Task description: Would you copy each line of the records that includes the word "chart"?

***

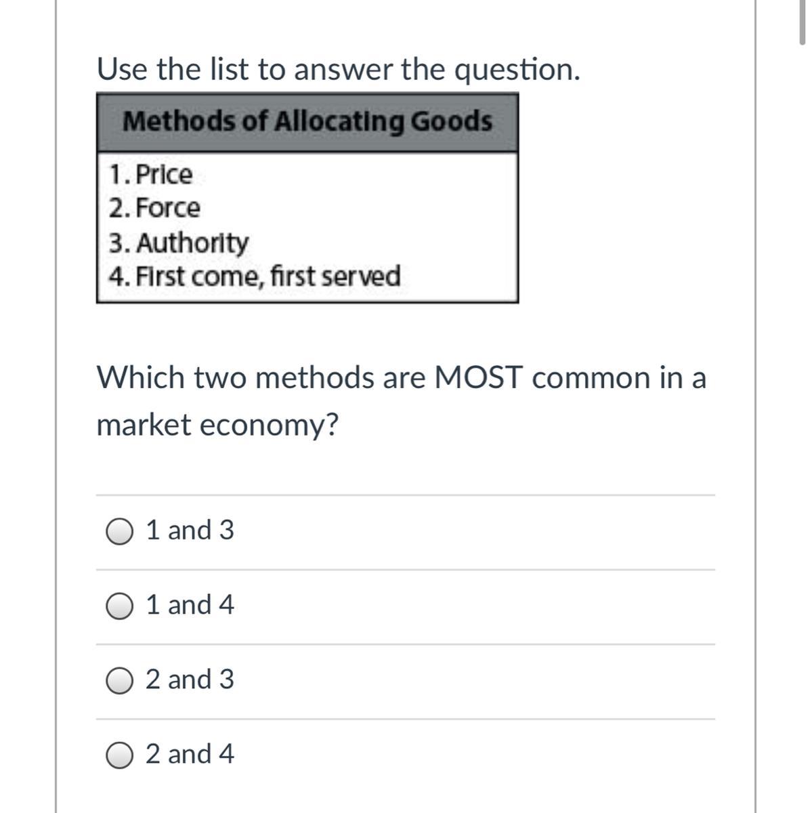Click the "2. Force" list item

(x=155, y=208)
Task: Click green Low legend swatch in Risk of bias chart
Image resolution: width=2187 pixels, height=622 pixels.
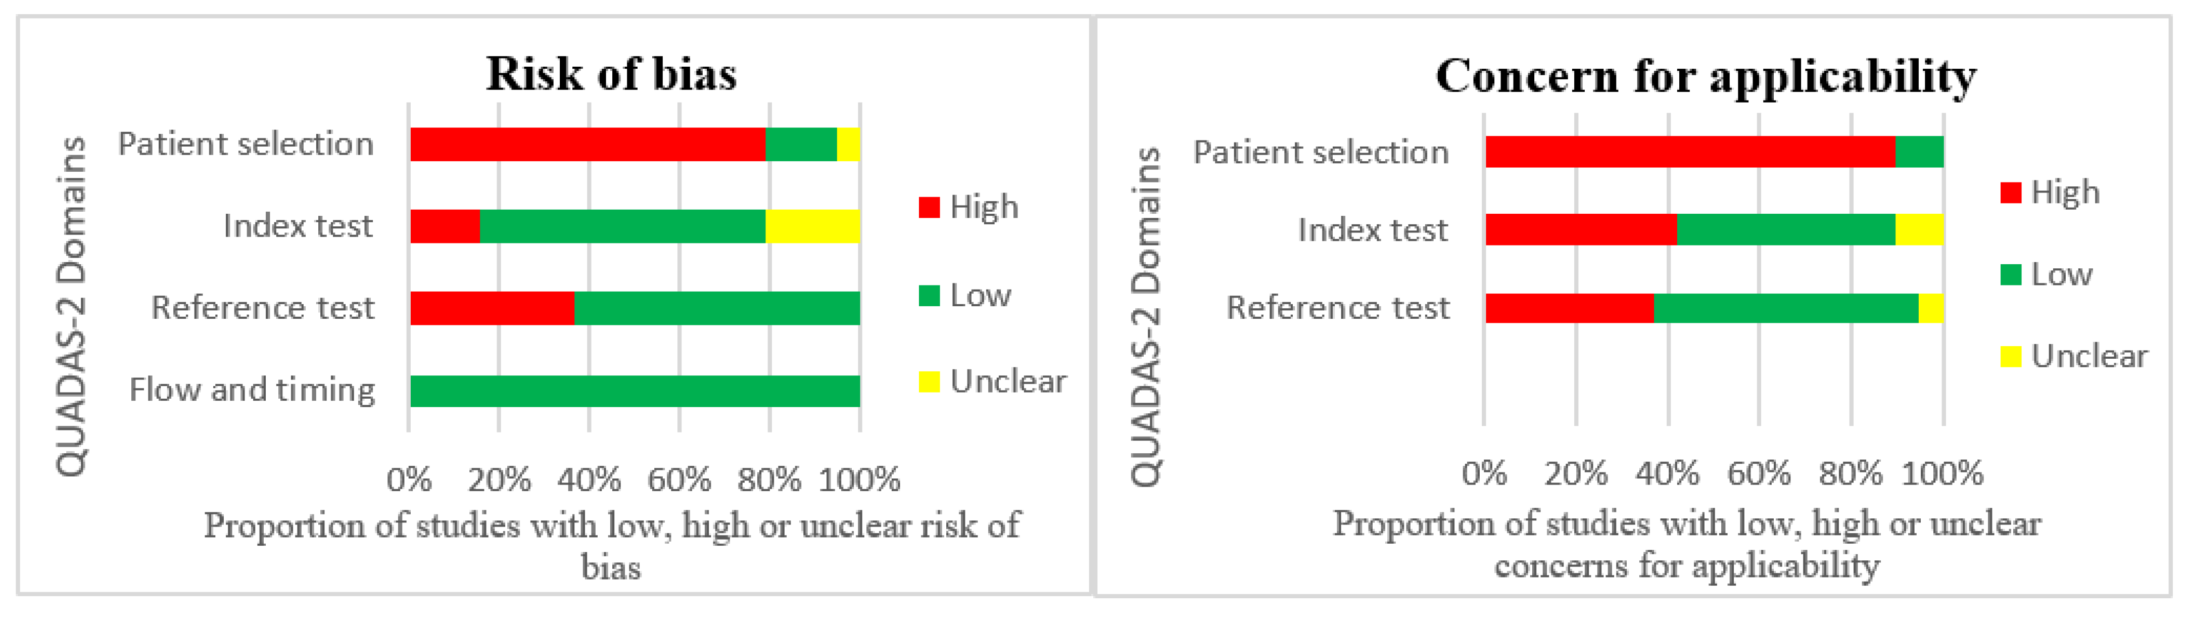Action: (929, 295)
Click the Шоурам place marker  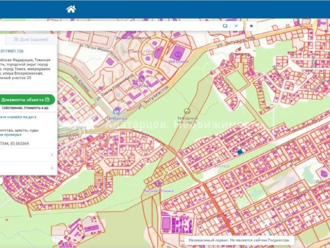tap(141, 79)
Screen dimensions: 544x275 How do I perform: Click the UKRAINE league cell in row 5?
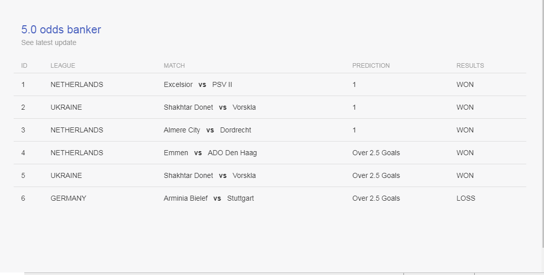tap(66, 175)
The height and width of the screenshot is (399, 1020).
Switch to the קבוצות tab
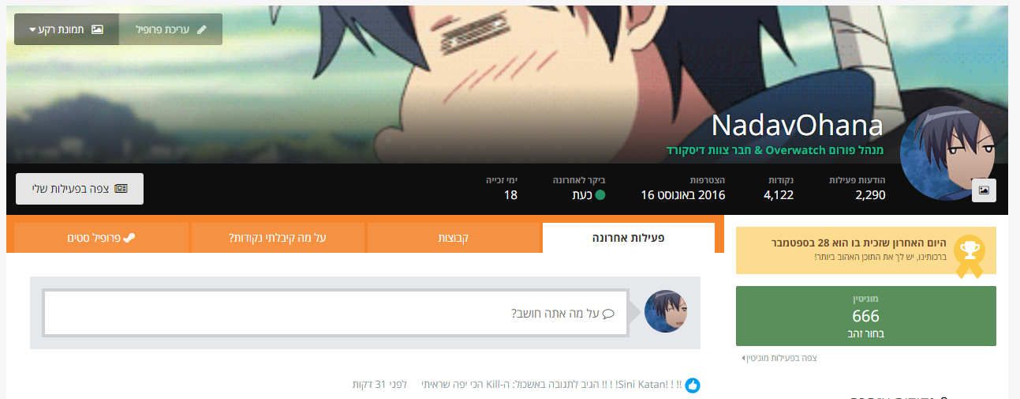[x=454, y=238]
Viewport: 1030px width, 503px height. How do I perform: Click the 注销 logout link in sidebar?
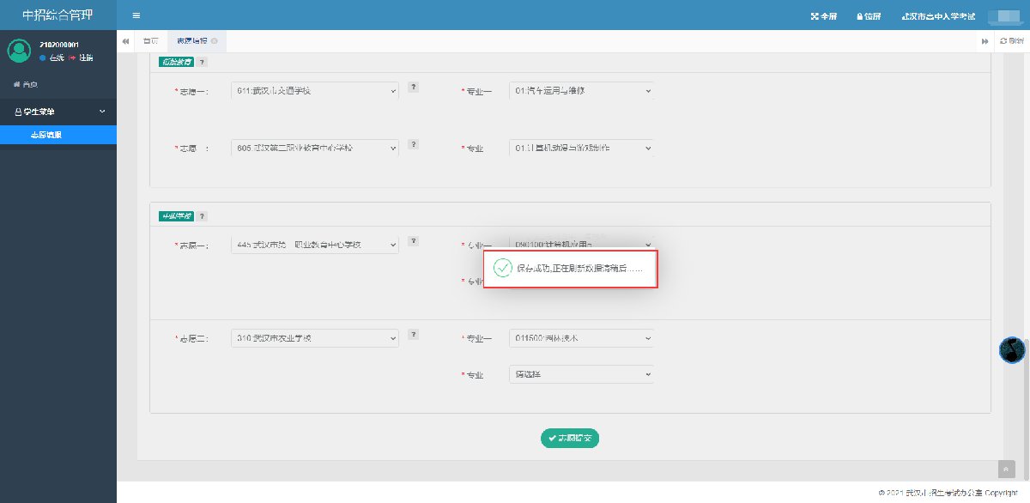pos(85,58)
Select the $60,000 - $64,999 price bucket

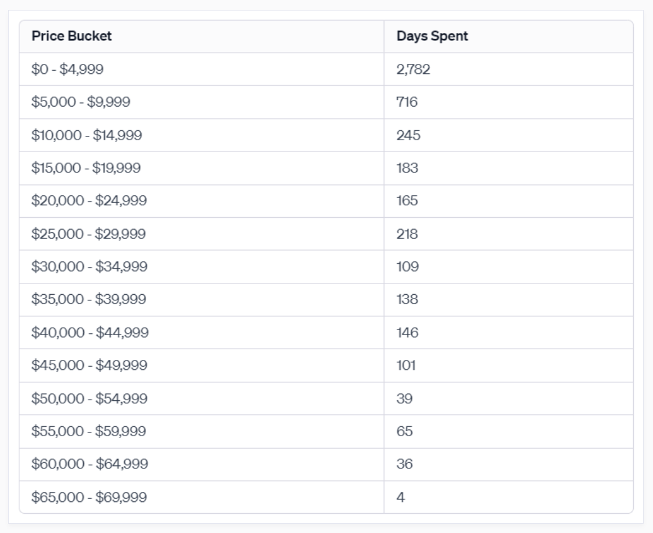click(89, 464)
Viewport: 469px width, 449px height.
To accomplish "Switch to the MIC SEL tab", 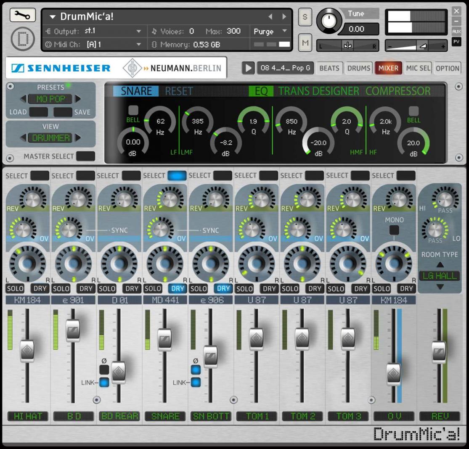I will click(418, 68).
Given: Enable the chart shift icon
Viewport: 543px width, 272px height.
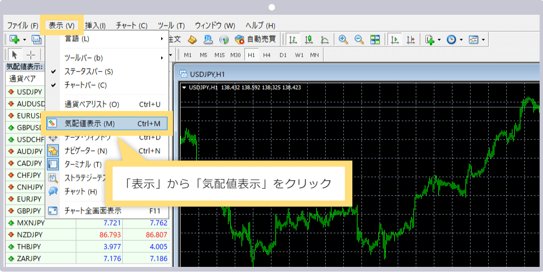Looking at the screenshot, I should (411, 40).
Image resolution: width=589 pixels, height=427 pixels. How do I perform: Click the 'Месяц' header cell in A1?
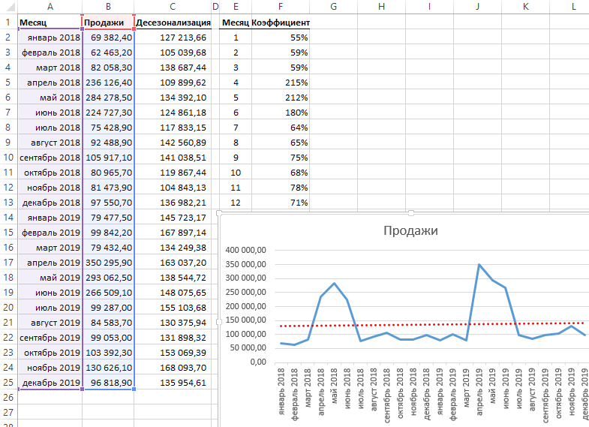[49, 23]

***

Answer to the problem:
Task: Click green Low legend swatch in Risk of bias chart
Given: Enable the chart shift icon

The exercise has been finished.